**EXERCISE AIM:**
Copy the data verbatim, starting at the line that contains "will (x=711, y=70)." and ending at the line that contains "(x=359, y=10)", and output only those lines.

**TASK DATA:**
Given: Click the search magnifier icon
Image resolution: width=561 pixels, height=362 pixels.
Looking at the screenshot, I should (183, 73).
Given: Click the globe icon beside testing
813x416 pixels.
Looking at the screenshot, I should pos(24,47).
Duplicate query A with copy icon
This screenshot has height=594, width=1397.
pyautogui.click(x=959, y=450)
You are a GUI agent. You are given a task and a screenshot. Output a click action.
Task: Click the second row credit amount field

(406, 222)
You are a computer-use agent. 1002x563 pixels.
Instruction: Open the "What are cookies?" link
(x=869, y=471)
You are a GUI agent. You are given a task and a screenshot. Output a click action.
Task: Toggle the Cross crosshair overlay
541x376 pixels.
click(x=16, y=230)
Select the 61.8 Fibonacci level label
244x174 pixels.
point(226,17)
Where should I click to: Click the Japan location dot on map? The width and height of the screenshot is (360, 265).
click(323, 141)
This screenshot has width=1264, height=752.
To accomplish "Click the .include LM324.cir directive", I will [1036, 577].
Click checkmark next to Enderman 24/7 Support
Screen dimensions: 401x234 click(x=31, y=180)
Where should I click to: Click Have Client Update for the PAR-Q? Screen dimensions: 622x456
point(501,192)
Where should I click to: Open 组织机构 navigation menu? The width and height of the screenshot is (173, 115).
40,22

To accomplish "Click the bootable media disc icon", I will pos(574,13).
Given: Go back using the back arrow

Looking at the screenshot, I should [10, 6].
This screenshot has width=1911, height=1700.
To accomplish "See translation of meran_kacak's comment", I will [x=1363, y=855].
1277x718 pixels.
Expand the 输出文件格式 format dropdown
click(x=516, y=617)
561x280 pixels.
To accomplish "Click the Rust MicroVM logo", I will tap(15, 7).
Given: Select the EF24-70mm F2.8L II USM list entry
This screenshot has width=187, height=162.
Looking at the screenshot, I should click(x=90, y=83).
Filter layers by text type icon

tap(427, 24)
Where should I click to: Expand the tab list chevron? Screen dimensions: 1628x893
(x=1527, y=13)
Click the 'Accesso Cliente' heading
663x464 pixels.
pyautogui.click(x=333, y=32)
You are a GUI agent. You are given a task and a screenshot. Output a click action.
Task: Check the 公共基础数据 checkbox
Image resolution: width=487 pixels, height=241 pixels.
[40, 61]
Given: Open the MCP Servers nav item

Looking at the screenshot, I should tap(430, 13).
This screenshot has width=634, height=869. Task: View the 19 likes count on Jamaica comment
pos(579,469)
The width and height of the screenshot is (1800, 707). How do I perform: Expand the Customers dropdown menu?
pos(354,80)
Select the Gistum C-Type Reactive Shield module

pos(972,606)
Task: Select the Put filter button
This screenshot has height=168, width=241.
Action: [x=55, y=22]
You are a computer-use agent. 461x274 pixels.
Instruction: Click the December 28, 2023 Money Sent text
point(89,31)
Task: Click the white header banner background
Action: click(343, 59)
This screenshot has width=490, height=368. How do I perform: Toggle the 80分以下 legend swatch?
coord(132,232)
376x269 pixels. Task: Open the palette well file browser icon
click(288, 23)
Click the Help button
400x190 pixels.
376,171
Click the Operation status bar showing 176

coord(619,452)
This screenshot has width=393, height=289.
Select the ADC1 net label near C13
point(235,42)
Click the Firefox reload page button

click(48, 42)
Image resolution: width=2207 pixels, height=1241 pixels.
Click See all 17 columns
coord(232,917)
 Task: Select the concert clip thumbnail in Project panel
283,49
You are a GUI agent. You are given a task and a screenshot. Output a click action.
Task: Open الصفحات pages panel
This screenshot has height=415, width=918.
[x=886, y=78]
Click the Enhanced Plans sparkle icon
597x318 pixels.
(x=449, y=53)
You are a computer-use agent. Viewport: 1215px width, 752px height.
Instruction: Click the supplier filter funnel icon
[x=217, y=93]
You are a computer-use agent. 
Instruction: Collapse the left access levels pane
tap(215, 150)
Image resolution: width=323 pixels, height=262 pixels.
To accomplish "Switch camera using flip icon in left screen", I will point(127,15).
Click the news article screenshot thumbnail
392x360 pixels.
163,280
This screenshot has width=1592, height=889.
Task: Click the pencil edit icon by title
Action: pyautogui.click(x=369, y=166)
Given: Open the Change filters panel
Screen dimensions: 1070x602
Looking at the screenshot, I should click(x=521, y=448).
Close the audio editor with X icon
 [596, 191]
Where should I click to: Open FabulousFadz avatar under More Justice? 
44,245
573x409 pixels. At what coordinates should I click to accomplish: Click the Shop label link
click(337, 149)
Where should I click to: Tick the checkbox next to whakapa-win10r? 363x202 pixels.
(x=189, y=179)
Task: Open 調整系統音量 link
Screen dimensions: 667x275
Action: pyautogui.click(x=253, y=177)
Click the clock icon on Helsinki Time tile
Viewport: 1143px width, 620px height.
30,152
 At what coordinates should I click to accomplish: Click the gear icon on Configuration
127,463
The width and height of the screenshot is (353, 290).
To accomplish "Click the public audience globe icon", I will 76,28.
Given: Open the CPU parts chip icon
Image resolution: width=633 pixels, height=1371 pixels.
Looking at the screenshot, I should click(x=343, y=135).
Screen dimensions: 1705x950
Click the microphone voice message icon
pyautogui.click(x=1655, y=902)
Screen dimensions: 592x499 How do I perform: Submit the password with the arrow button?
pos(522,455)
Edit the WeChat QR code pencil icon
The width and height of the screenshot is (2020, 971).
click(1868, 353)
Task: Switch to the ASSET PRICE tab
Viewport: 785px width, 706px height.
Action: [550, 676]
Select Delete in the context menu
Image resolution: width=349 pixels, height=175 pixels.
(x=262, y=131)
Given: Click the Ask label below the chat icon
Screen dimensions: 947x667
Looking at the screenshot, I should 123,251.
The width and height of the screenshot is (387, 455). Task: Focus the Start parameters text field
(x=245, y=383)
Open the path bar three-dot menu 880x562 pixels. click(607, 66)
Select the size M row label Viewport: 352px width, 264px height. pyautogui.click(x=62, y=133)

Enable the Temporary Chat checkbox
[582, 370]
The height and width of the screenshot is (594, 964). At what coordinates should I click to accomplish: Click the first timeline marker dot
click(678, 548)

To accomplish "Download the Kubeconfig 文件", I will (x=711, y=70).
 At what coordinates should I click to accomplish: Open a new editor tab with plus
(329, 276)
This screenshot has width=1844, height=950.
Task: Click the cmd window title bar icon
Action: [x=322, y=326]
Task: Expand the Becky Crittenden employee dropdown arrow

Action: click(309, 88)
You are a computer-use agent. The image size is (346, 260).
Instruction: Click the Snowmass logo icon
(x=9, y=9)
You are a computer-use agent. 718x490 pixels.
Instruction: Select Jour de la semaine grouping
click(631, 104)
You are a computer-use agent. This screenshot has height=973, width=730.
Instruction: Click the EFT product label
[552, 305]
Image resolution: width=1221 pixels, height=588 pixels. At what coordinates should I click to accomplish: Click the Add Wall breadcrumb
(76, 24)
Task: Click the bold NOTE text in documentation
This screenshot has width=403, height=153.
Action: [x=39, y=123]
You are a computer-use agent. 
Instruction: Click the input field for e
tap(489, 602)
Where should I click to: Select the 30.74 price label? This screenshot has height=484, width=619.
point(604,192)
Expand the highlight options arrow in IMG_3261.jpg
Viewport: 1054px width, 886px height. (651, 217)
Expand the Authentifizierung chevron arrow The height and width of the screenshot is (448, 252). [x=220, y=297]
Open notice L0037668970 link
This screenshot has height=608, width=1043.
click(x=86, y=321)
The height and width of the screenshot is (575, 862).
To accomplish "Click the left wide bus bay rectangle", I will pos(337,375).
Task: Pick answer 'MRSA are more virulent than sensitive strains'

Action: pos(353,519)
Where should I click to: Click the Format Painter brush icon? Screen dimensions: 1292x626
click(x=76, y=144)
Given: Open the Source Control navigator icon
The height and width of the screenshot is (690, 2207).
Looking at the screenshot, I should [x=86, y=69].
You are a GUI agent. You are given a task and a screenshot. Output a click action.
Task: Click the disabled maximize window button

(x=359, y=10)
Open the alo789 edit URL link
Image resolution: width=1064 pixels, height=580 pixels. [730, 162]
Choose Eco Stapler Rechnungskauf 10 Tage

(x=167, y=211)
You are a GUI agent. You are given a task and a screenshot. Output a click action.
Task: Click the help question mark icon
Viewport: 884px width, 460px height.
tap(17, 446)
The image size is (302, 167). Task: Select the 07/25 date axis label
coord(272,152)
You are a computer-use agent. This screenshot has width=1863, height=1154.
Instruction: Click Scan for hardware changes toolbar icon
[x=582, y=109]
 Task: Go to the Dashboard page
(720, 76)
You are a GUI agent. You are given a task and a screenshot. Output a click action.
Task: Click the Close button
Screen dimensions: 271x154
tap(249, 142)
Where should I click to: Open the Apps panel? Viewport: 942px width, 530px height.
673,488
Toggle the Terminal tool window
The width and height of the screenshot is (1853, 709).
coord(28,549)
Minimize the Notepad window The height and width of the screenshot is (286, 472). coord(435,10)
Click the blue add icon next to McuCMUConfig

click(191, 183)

**FULL OUTPUT:**
To accomplish "Download the Kubeconfig 文件", I will (x=711, y=70).
 At what coordinates should I click to accomplish: Open a new editor tab with plus
(329, 276)
This screenshot has width=1844, height=950.
Task: Click the cmd window title bar icon
Action: [x=322, y=326]
Task: Expand the Becky Crittenden employee dropdown arrow

Action: click(309, 88)
You are a computer-use agent. The image size is (346, 260).
Instruction: Click the Snowmass logo icon
(x=9, y=9)
You are a computer-use agent. 718x490 pixels.
Instruction: Select Jour de la semaine grouping
click(631, 104)
You are a computer-use agent. This screenshot has height=973, width=730.
Instruction: Click the EFT product label
[552, 305]
Image resolution: width=1221 pixels, height=588 pixels. At what coordinates should I click to accomplish: Click the Add Wall breadcrumb
(76, 24)
Task: Click the bold NOTE text in documentation
This screenshot has width=403, height=153.
Action: [x=39, y=123]
You are a computer-use agent. 
Instruction: Click the input field for e
tap(489, 602)
Where should I click to: Select the 30.74 price label? This screenshot has height=484, width=619.
point(604,192)
Expand the highlight options arrow in IMG_3261.jpg
Viewport: 1054px width, 886px height. (651, 217)
Expand the Authentifizierung chevron arrow The height and width of the screenshot is (448, 252). [x=220, y=297]
Open notice L0037668970 link
This screenshot has height=608, width=1043.
click(x=86, y=321)
The height and width of the screenshot is (575, 862).
To accomplish "Click the left wide bus bay rectangle", I will pos(337,375).
Task: Pick answer 'MRSA are more virulent than sensitive strains'

Action: pos(353,519)
Where should I click to: Click the Format Painter brush icon? Screen dimensions: 1292x626
click(x=76, y=144)
Given: Open the Source Control navigator icon
The height and width of the screenshot is (690, 2207).
Looking at the screenshot, I should [x=86, y=69].
You are a GUI agent. You are given a task and a screenshot. Output a click action.
Task: Click the disabled maximize window button

(x=359, y=10)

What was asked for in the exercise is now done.